* **Directions**
Give back the data exactly, with no images.

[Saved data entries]
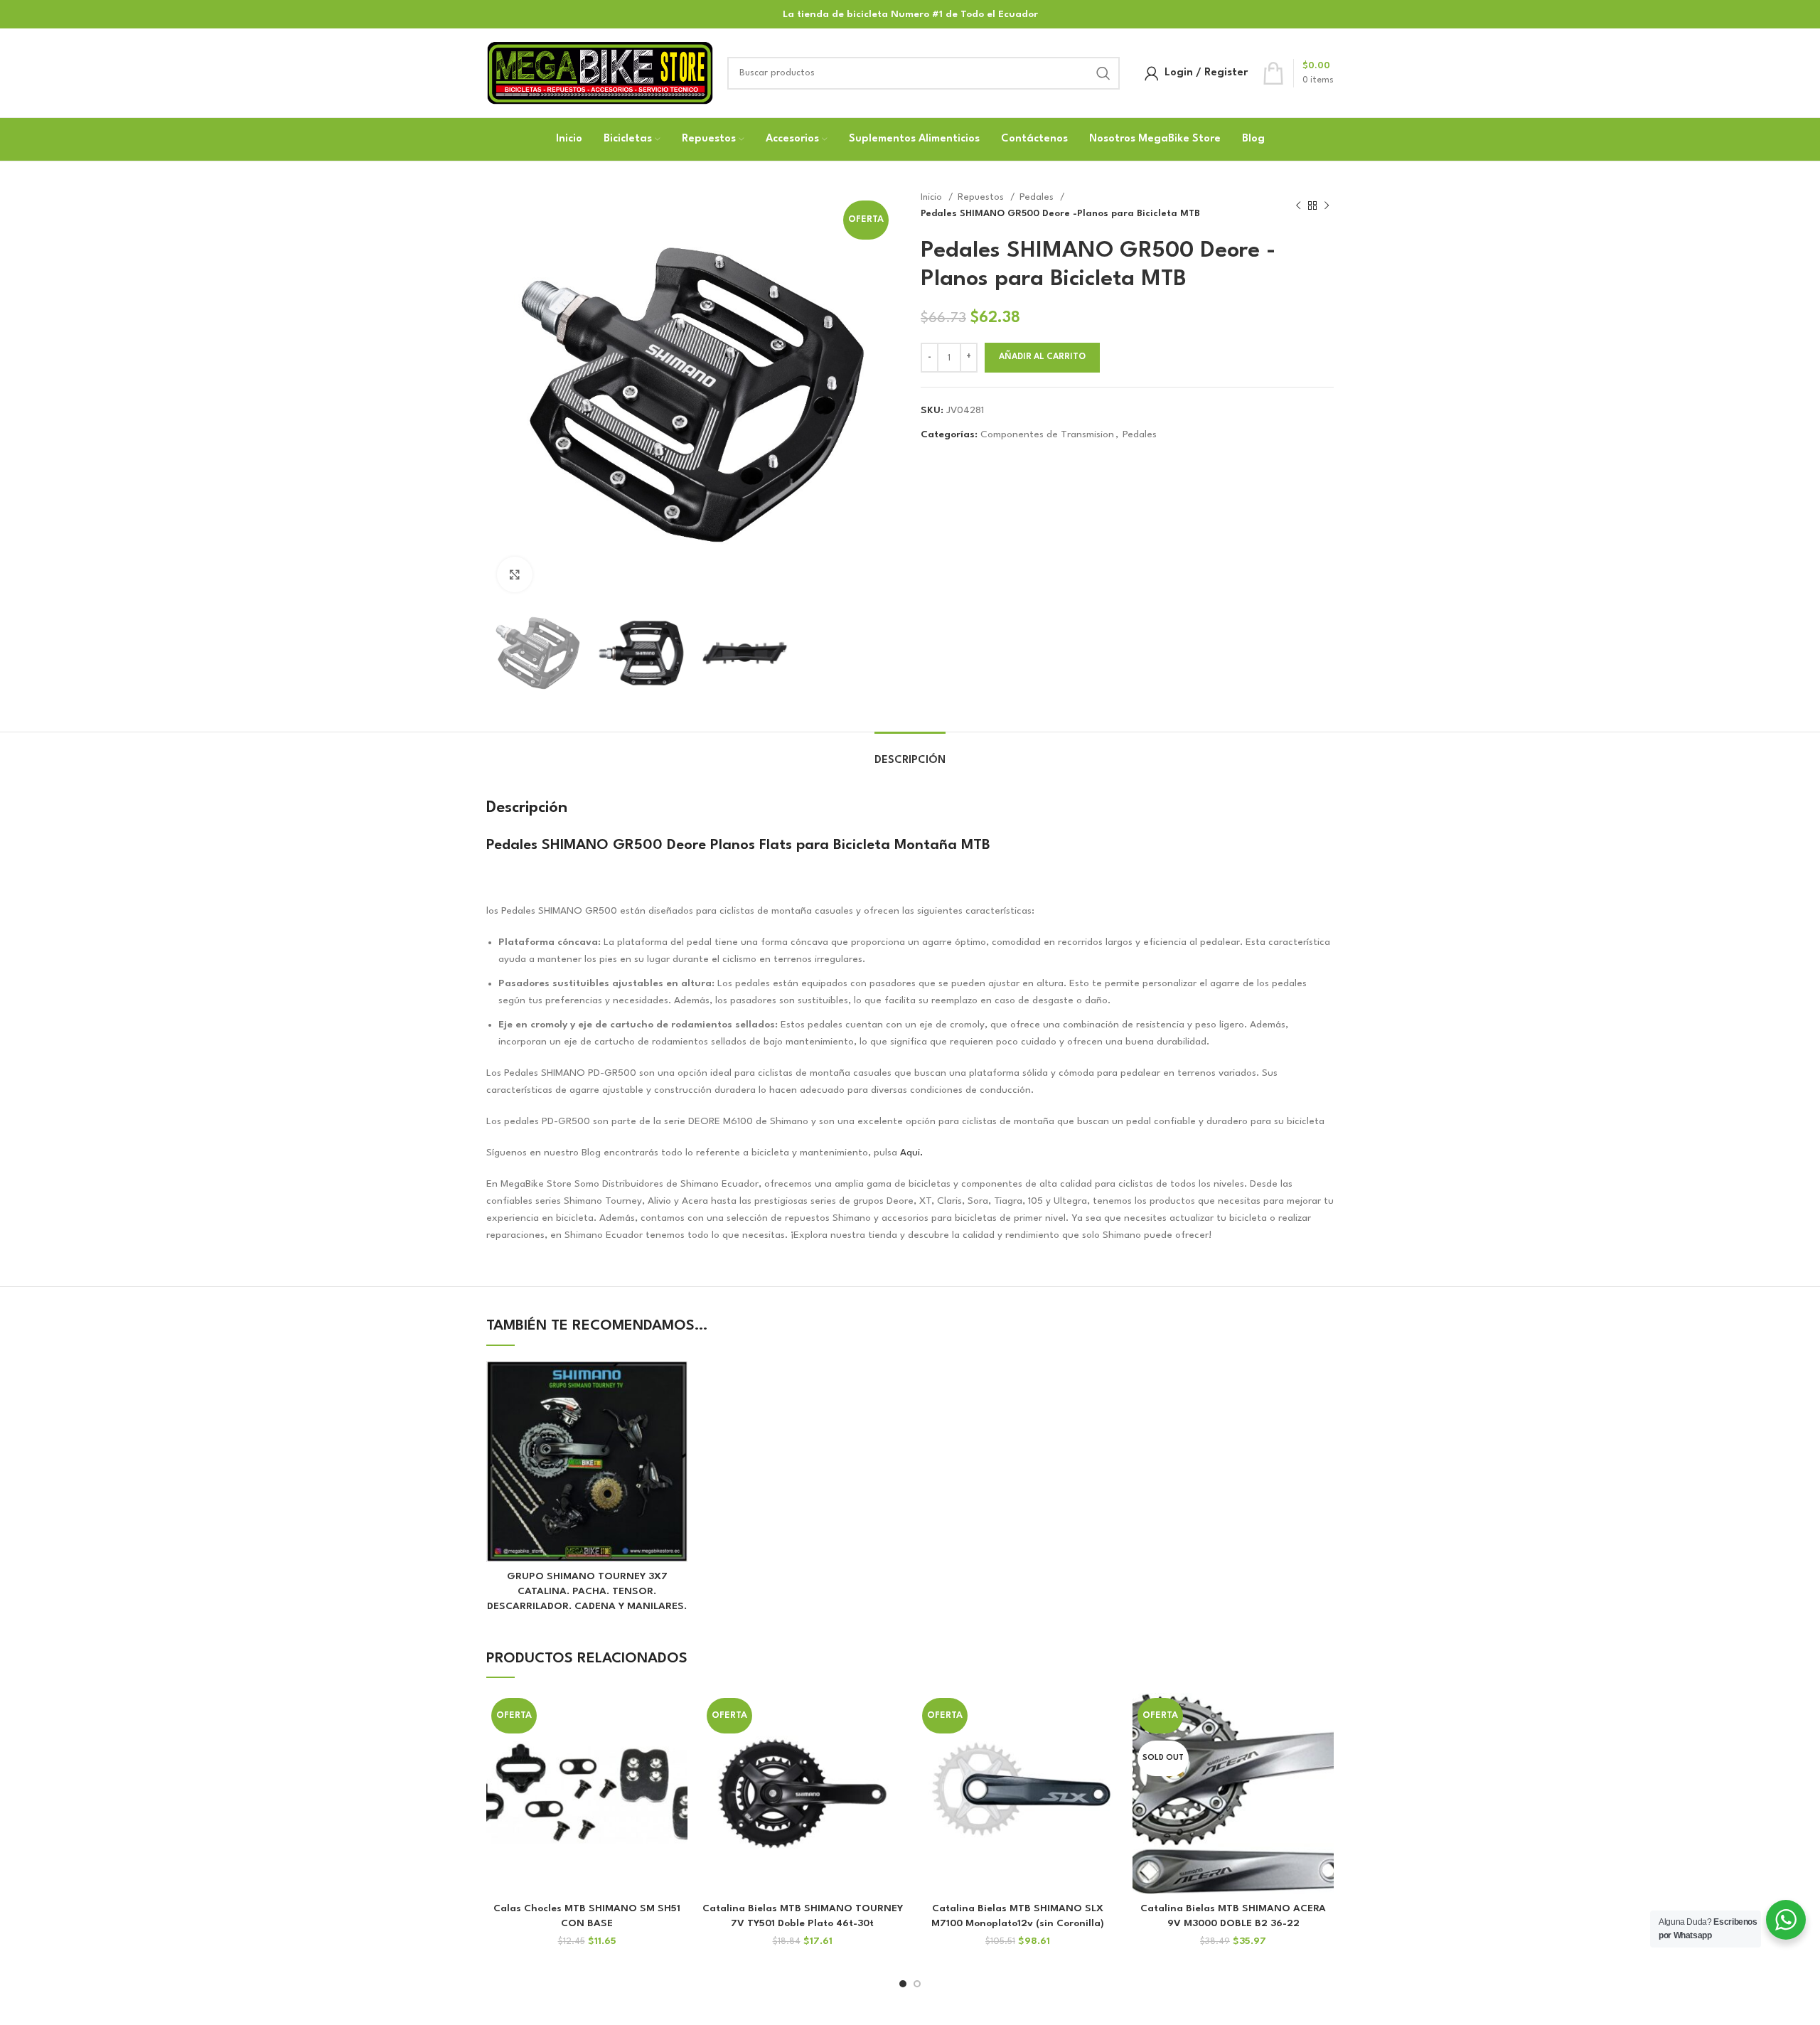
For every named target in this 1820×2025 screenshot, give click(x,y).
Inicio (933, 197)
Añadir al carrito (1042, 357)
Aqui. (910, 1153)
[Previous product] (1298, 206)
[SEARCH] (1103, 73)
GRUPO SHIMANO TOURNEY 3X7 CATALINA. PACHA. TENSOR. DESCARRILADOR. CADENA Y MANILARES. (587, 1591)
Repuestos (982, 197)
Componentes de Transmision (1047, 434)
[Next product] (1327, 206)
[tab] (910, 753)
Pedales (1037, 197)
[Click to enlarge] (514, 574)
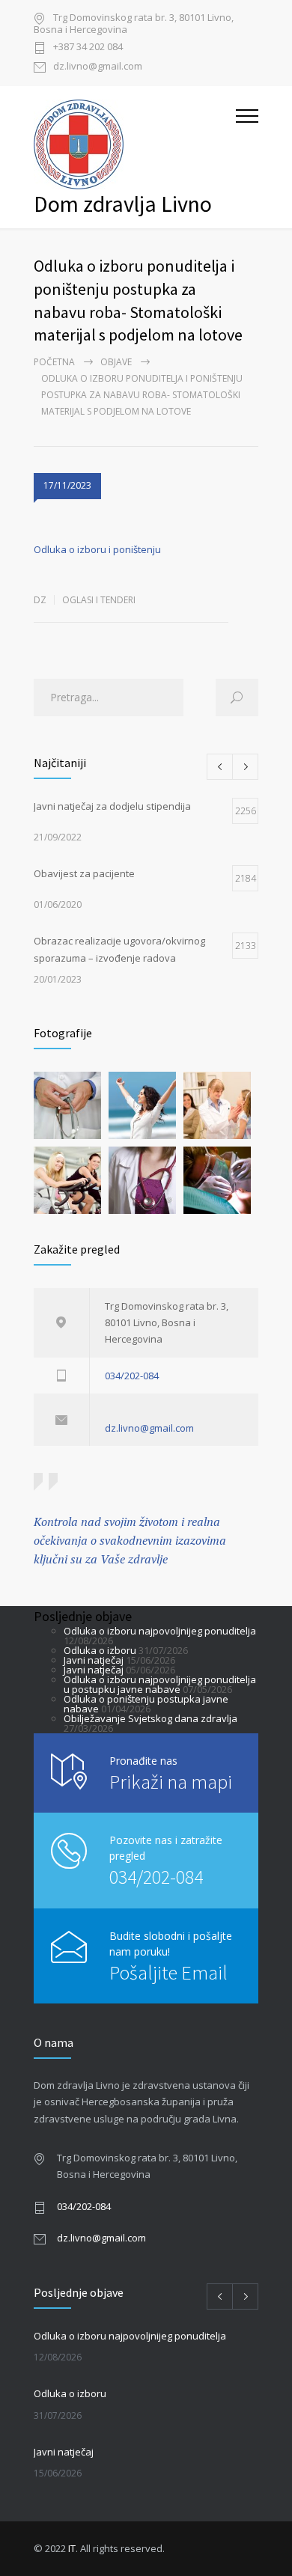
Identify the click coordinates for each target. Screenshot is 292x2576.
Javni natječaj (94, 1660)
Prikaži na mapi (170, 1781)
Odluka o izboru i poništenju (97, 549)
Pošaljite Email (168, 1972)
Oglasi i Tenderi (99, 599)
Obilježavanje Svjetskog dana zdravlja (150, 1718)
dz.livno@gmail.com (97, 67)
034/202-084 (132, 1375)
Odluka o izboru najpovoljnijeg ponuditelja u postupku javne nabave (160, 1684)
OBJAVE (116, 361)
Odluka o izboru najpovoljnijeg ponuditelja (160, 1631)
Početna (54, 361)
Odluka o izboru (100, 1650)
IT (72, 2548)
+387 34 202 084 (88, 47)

* **Answer for this exercise**
For every named target in this 1820×2025 screenshot, give click(x,y).
Inicio (933, 197)
Añadir al carrito (1042, 357)
Aqui. (910, 1153)
[Previous product] (1298, 206)
[SEARCH] (1103, 73)
GRUPO SHIMANO TOURNEY 3X7 CATALINA. PACHA. TENSOR. DESCARRILADOR. CADENA Y MANILARES. (587, 1591)
Repuestos (982, 197)
Componentes de Transmision (1047, 434)
[Next product] (1327, 206)
[tab] (910, 753)
Pedales (1037, 197)
[Click to enlarge] (514, 574)
Identify the click coordinates for each target. Screenshot is 292x2576.
Javni natječaj (94, 1660)
Prikaži na mapi (170, 1781)
Odluka o izboru i poništenju (97, 549)
Pošaljite Email (168, 1972)
Oglasi i Tenderi (99, 599)
Obilježavanje Svjetskog dana zdravlja (150, 1718)
dz.livno@gmail.com (97, 67)
034/202-084 (132, 1375)
Odluka o izboru najpovoljnijeg ponuditelja u postupku javne nabave (160, 1684)
OBJAVE (116, 361)
Odluka o izboru najpovoljnijeg ponuditelja (160, 1631)
Početna (54, 361)
Odluka o izboru (100, 1650)
IT (72, 2548)
+387 34 202 084 (88, 47)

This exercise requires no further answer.